Learning is planned through broad themes, based on quality texts, where core skills and learning behaviours can be practised and developed. We have developed our own suggested text list for Early Years. These texts are chosen for their level of challenge and quality language. They have also been chosen with a view to promoting reading for pleasure.

 

We provide opportunities for children to gain new vocabulary through the activities they are engaged in, but also ensure vocabulary is taught explicitly through a range of ways such as modelling when cooking, playing, painting, and reading. The most rapid way for children to increase their vocabulary is through listening to stories, rhymes, and poems, that they can internalise, repeat, and commit to long term memory.

 

The teaching of phonics is based on the stages of development so initially Nursery focus on developing listening skills and developing an awareness of a range of sounds. This then develops into focusing on discriminating between sounds and practising Fred talk. Speaking like Fred helps children to understand that words are made up of sounds and doing this throughout the day helps children practise blending sounds together. Once this skill has been developed, initial sounds are taught daily through Read, Write, Inc sessions. Planned opportunities throughout the day ensure that children revisit and embed their learning. Reading and writing opportunities are available in all areas of learning both indoors and outdoors.

 

The maths curriculum is taught through daily dedicated sessions that are based on the White Rose Maths Scheme of Learning. These sessions are carefully planned using concrete resources and build on prior learning and real-life experiences across the theme and year.  The sessions are enhanced through a range of planned independent activities through continuous provision where children are given opportunities to rehearse, review, embed and extend their learning. Pupils learn through games and tasks using concrete manipulatives which are then rehearsed and applied to their own learning during exploration.

 

Nursery pupils begin to develop these key skills during continuous provision as well as adult led activities where they explore sorting, quantities, shape, number and counting awareness.  These early mathematical experiences are carefully designed to help pupils remember the content they have been taught and to support them with integrating their new knowledge across the breadth of their experiences and into larger concepts. We want our children to become confident mathematicians who can apply what they have learnt to real life experiences.

 

We have carefully plotted out essential knowledge and skills that need to be taught in science, history, geography and art and design so that children are ready for year 1 and so that there is clear progression from the early years into key stage 1. These skills and concepts are taught through a thematic approach ensuring that children

 

Impact

Our curriculum and its delivery ensure that children make at least good progress.

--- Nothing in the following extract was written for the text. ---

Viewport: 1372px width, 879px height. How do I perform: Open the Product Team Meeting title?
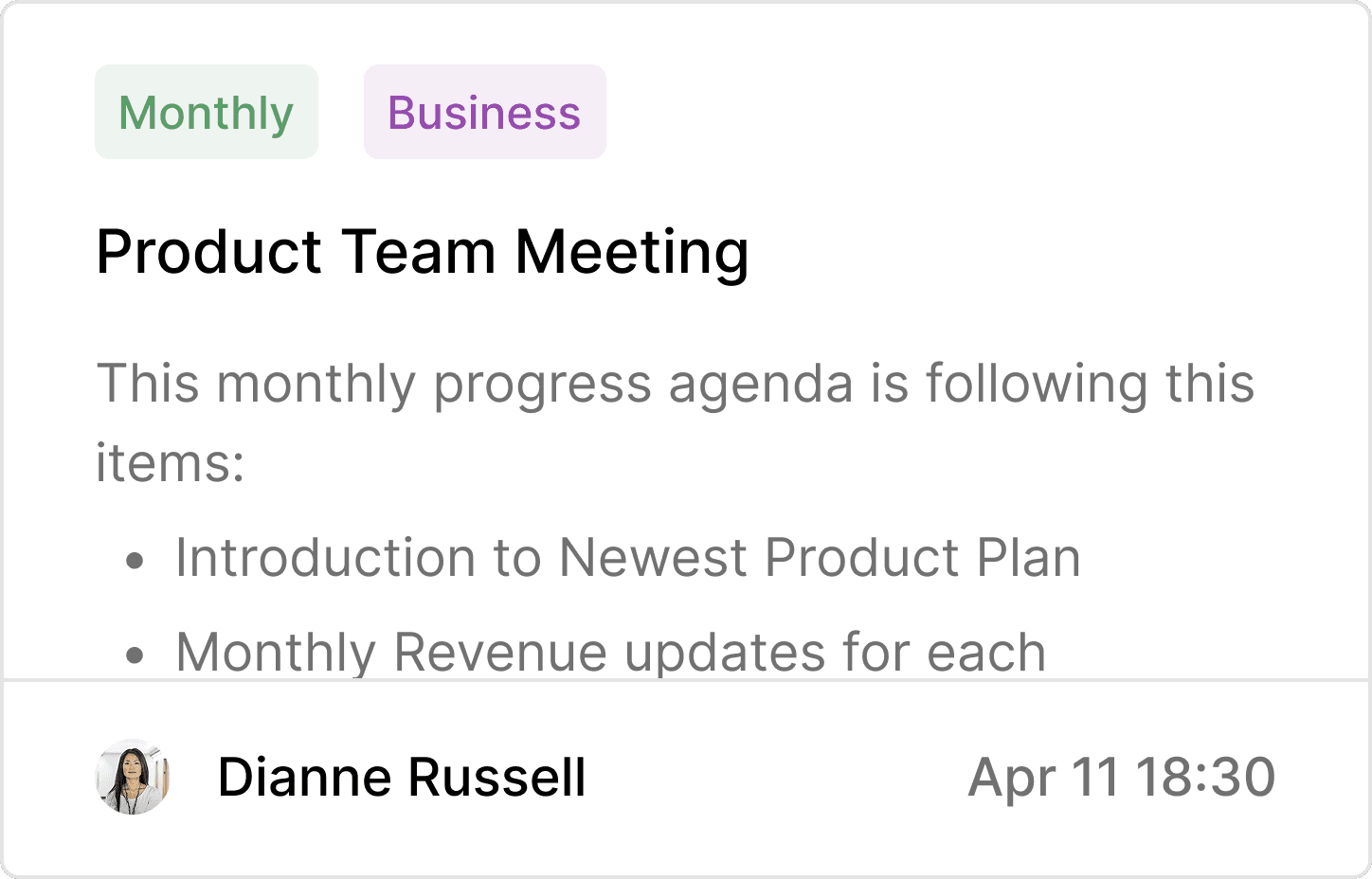pyautogui.click(x=423, y=253)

Children in our early years, on average, arrive with much lower starting points than national.  During their time in our EYFS, children make at least good progress so that we meet the national expectation for GLD at the end of the year.  Pupils also make good progress toward their age-related expectations before transitioning into Year One.  We believe our high standards are due to the enriched play-based exploration alongside the rigour of assessment and teaching the children have as they move through the early years – a rich diet of balanced learning experiences is undoubtedly the best way to develop happy, curious children.

 

We endeavour for pupils to be Reception and Year 1 ready and prepared for the next phase at primary school. The impact of our curriculum will also, in fact, be measured by how effectively it helps our pupils develop into well rounded individuals who embody our values and carry with them the knowledge, skills and attitudes which will make them lifelong learners and valuable future citizens.